Apesar dessa dominância, Mussa destaca um paradoxo: “Mesmo com toda essa representatividade, não somos price makers (formadores de preço), mas price takers (tomadores de preço)”. Ele lamenta que, com a qualidade e a eficiência logística que o Brasil oferece, o país deveria ter um prêmio, mas, na prática, enfrenta alguns dos piores preços do mercado, muitas vezes vendendo com desconto.
A falta de coordenação e a precificação desfavorável do açúcar brasileiro
Um dos principais entraves apontados por Ricardo Mussa para a precificação desfavorável do açúcar brasileiro é a ausência de coordenação estratégica nas exportações. Ele acredita que o mercado de açúcar poderia ser melhor administrado, com um envolvimento mais ativo do Ministério da Agricultura, por exemplo. Mussa faz um paralelo com o mercado de potássio no Canadá, onde o governo auxiliou na organização das empresas para uma exportação mais coordenada, fortalecendo o poder de negociação internacional.
A dificuldade em acessar mercados como o do Japão, que favorece o açúcar tailandês devido a acordos bilaterais mais vantajosos, exemplifica o desafio. A falta de uma estratégia unificada impede que o Brasil capitalize plenamente sua posição de liderança, resultando em perdas de valor que poderiam ser revertidas em benefícios econômicos mais amplos para o agronegócio e para o país.
Acordo Mercosul-UE e o potencial para disciplinar o mercado europeu
O executivo vê o acordo entre Mercosul e União Europeia como uma oportunidade para o açúcar brasileiro. A expectativa é que o acordo abra espaço para negociações mais equilibradas e coloque os acordos bilaterais e multilaterais no centro das discussões comerciais. Historicamente, o mercado europeu, altamente protegido e com forte subsídio à produção de beterraba, tem sido de difícil acesso para o Brasil, e a política agrícola europeia frequentemente gerou excedentes que pressionaram os preços globais.
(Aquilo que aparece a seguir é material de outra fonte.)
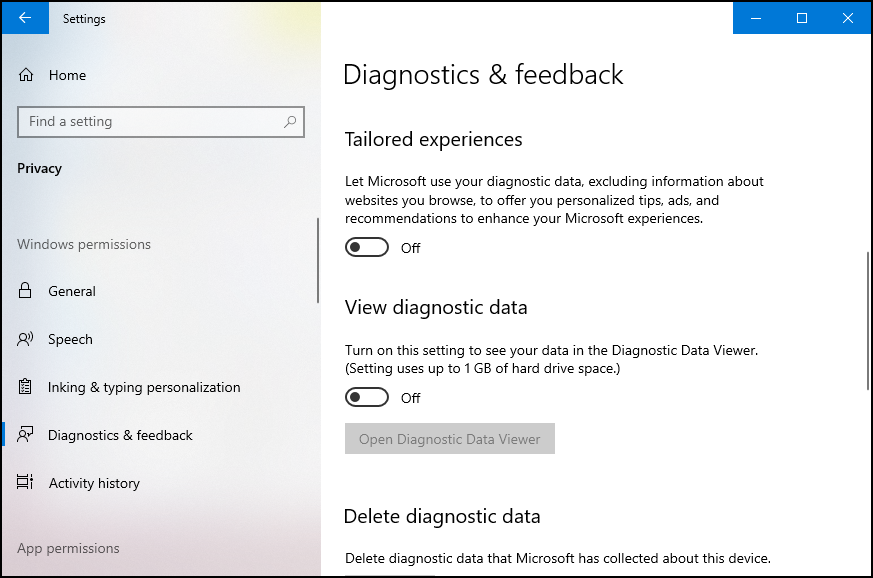Viewport: 873px width, 578px height.
Task: Return to Settings Home page
Action: 67,75
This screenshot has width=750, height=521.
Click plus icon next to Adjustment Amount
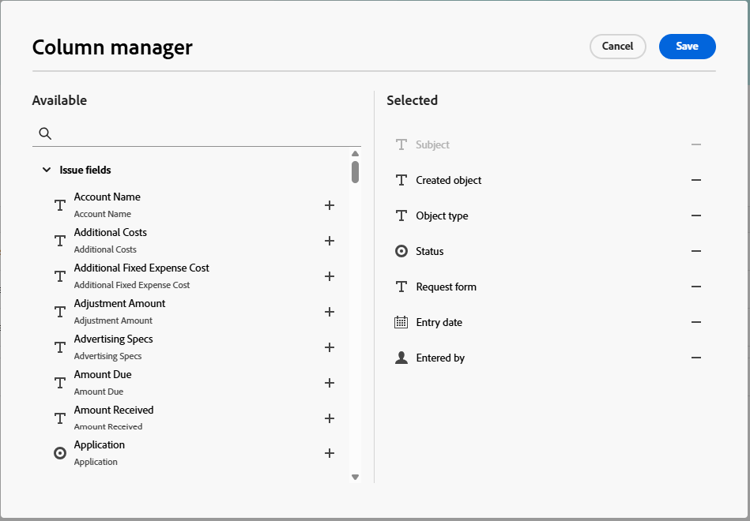tap(329, 312)
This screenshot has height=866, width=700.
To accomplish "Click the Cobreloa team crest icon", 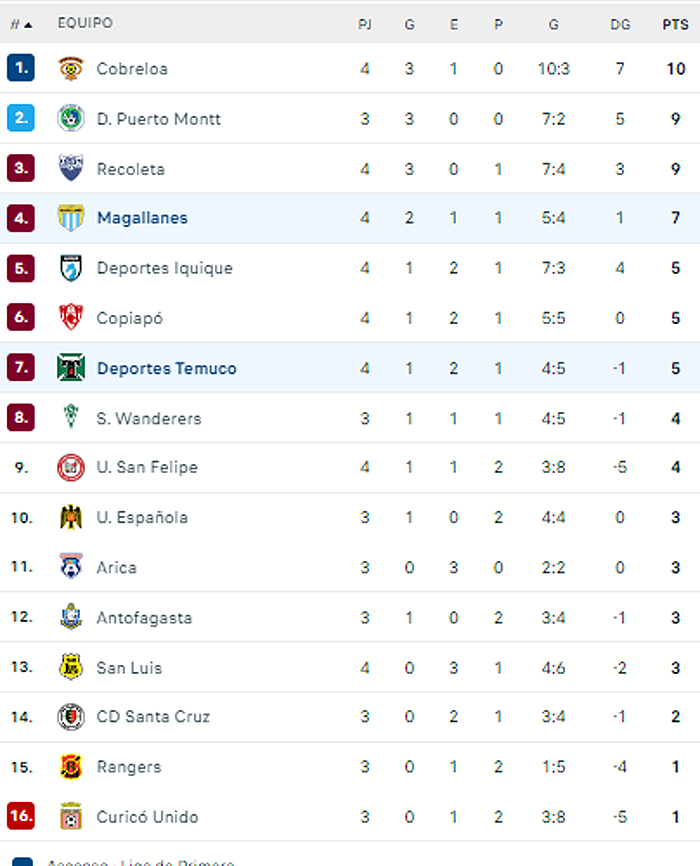I will coord(71,69).
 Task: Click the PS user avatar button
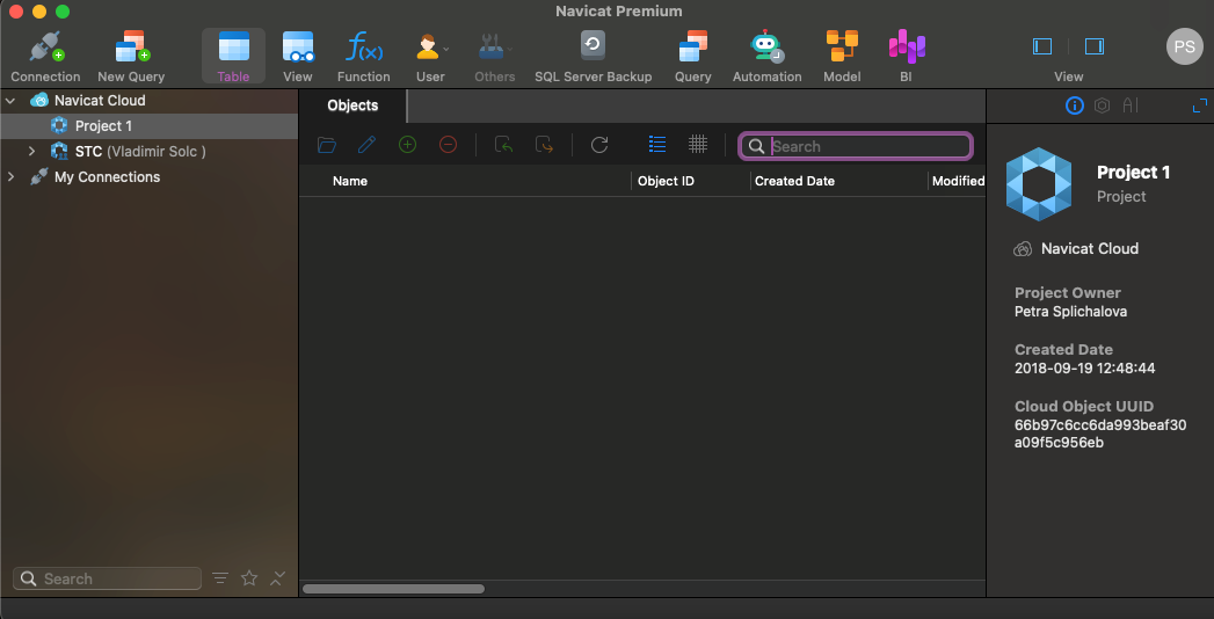[1184, 47]
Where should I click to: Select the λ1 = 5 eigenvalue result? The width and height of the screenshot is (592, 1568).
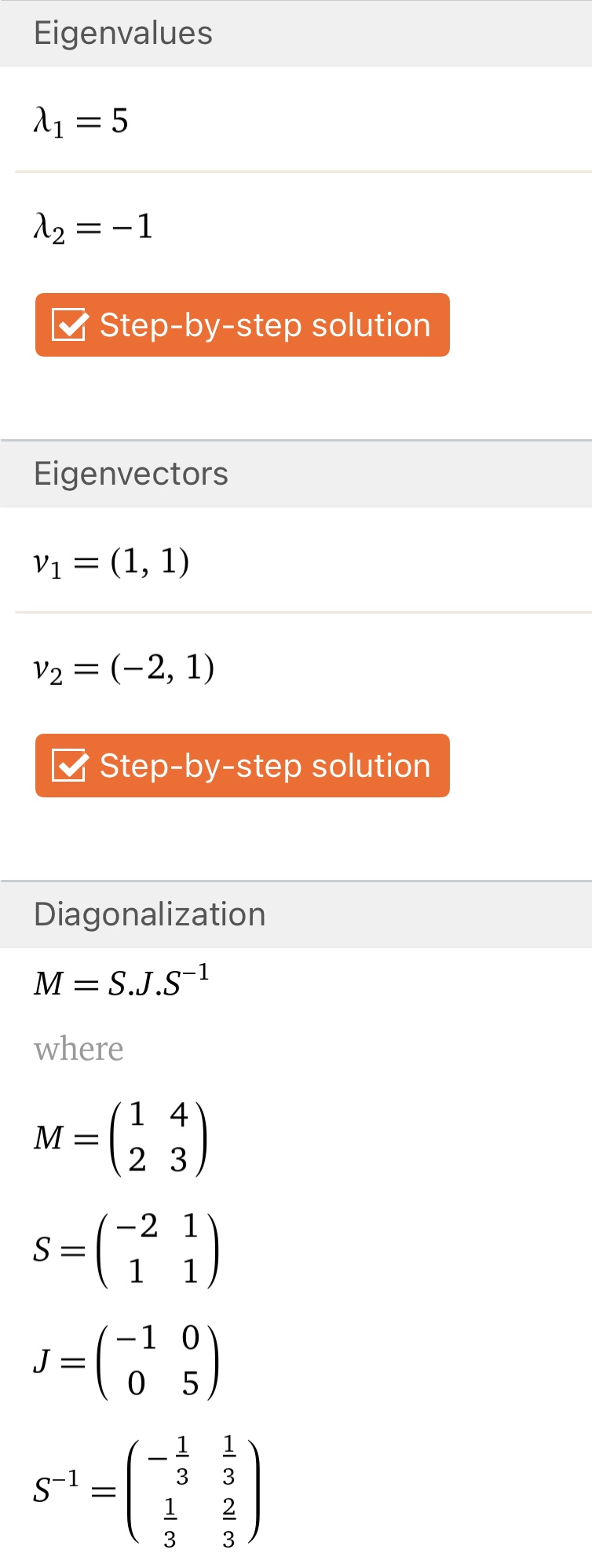tap(81, 121)
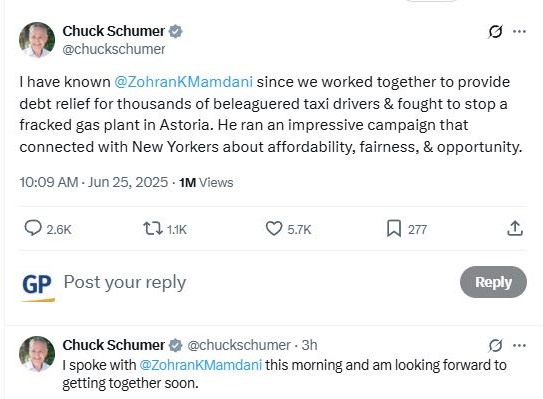
Task: Like the post with the 5.7K heart icon
Action: (x=274, y=229)
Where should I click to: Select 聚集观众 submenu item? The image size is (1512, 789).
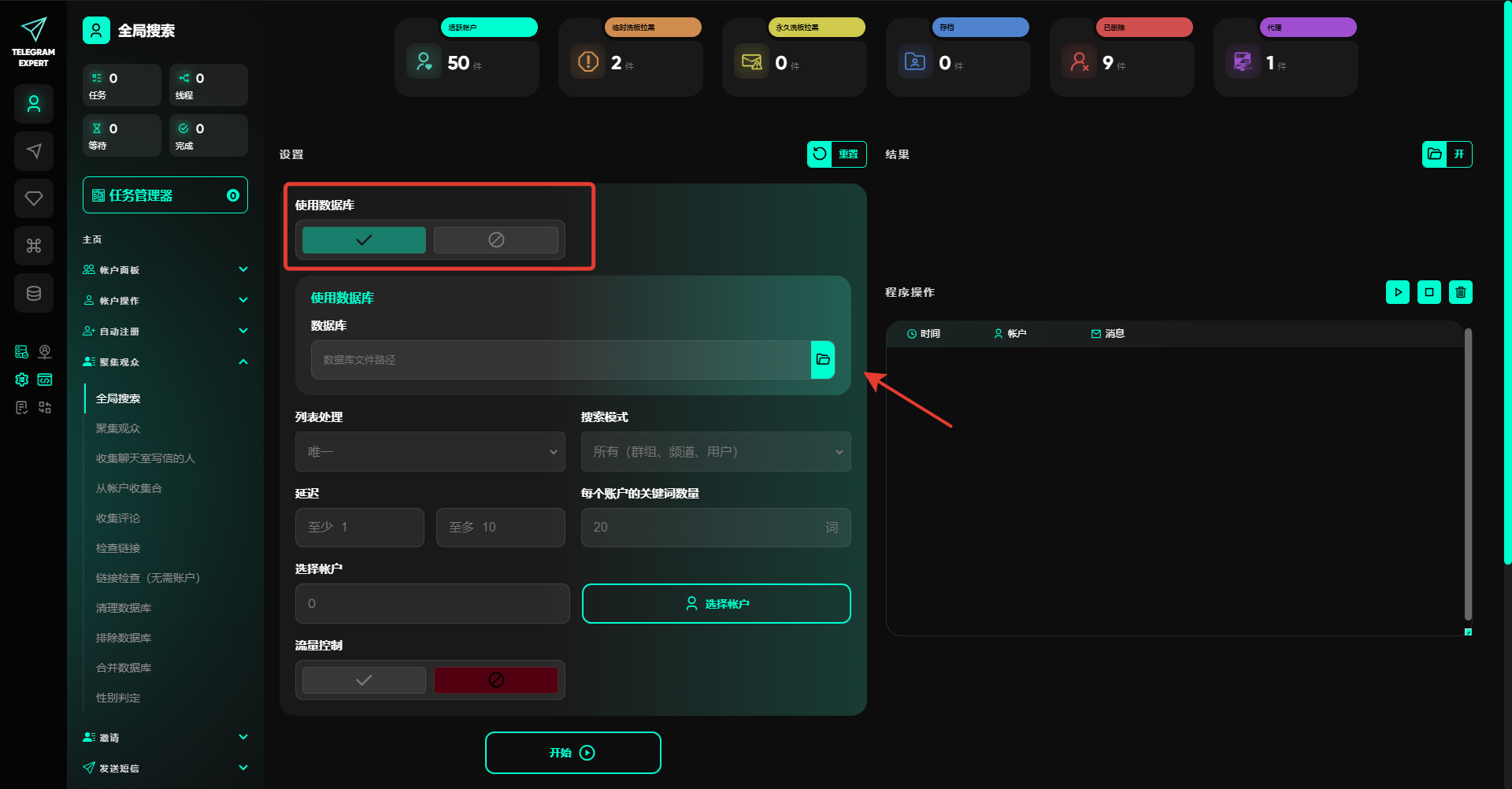[118, 428]
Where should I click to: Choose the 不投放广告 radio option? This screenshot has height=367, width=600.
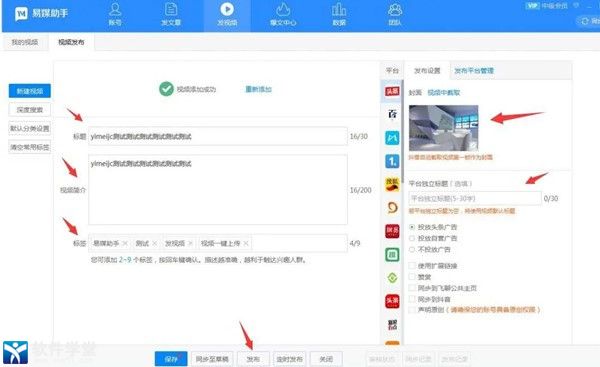412,250
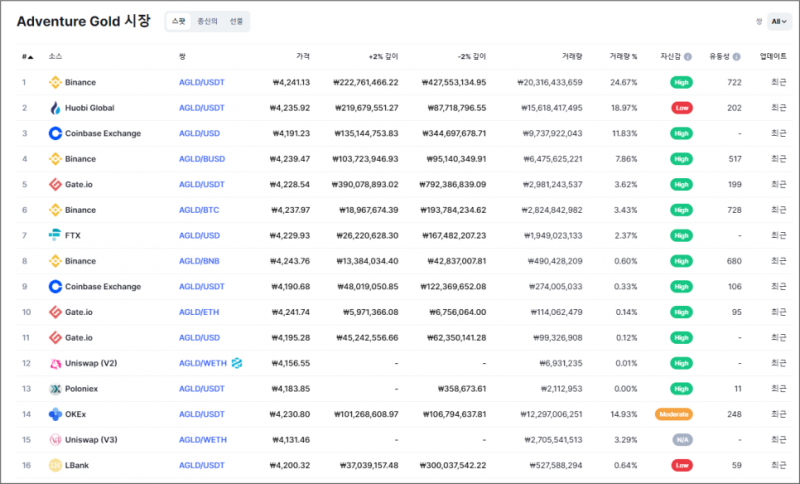Click the Uniswap (V2) unicorn icon

tap(55, 362)
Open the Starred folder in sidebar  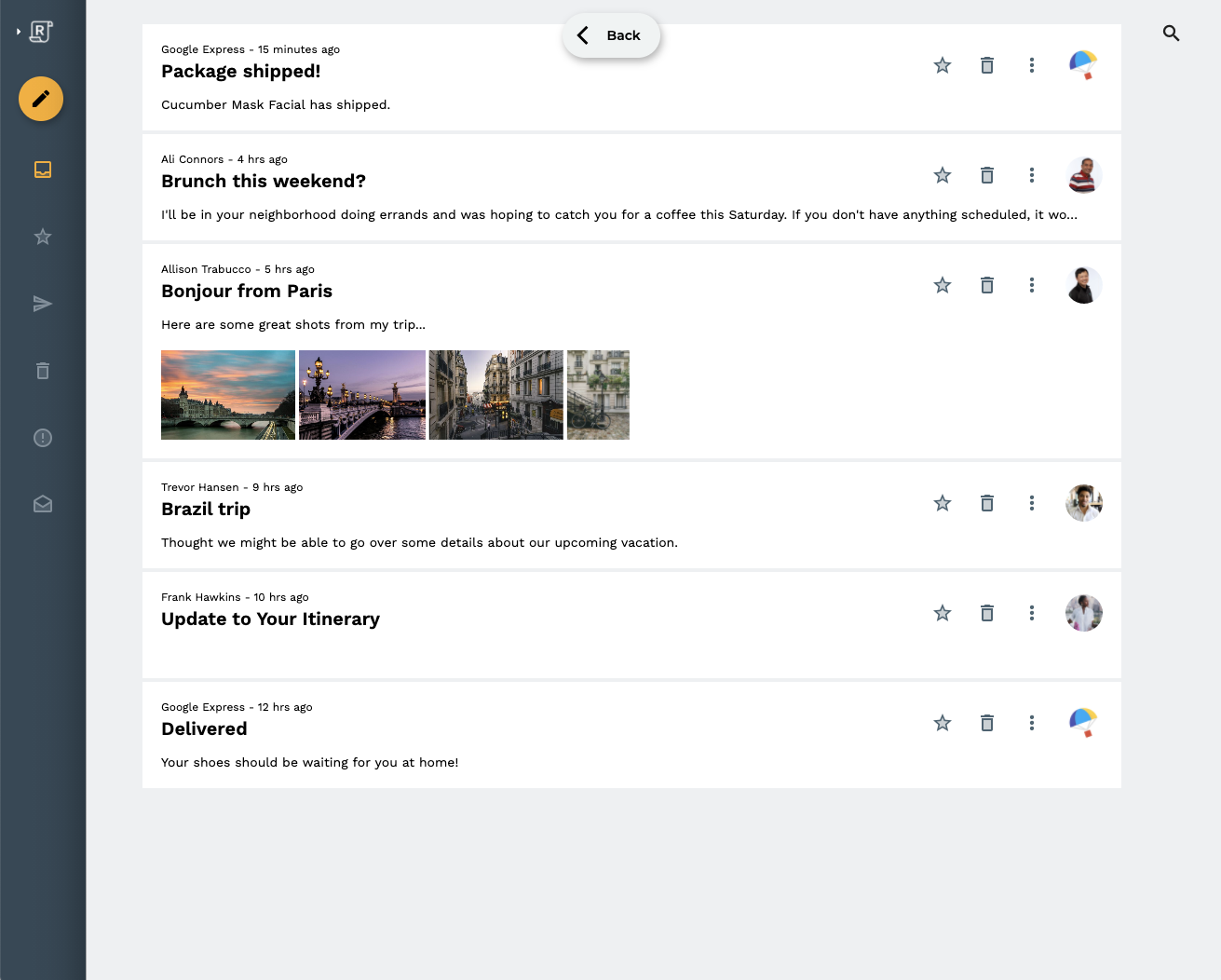pyautogui.click(x=42, y=237)
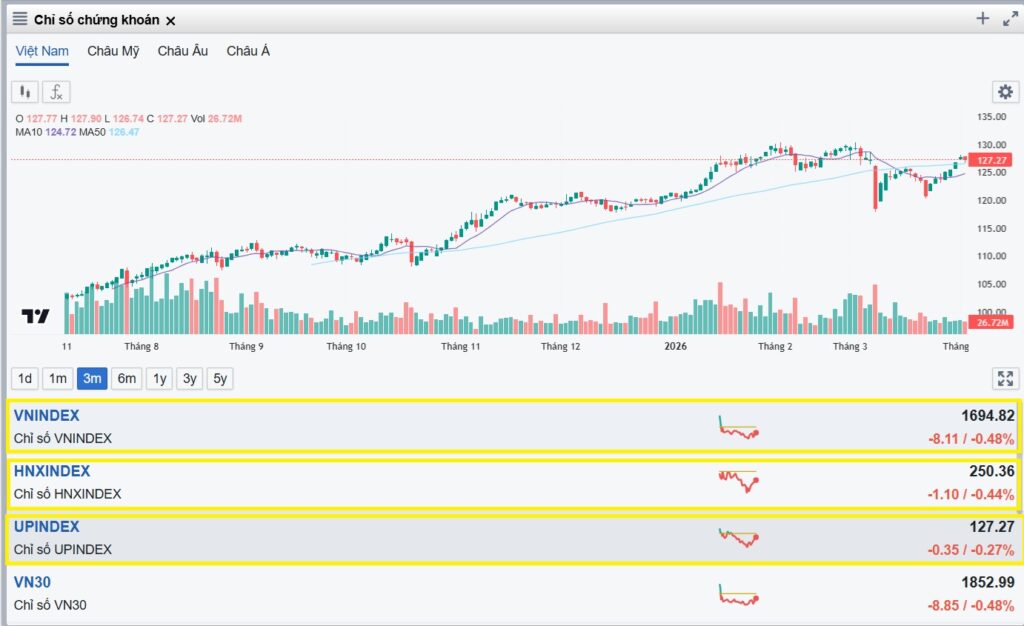Switch to the Châu Mỹ tab
Image resolution: width=1024 pixels, height=626 pixels.
[x=113, y=51]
Com regras mais claras decorrentes do acordo, Mussa acredita que a competitividade do produtor europeu no mercado internacional será reduzida, diminuindo as distorções atuais. “Isso disciplina melhor o mercado europeu, para que ele deixe de ser um exportador de açúcar quando, estruturalmente, nunca deveria ser. Vejo essa influência da Europa sobre os preços internacionais diminuindo ao longo dos anos”, conclui, indicando um potencial futuro de maior equilíbrio no mercado global de açúcar.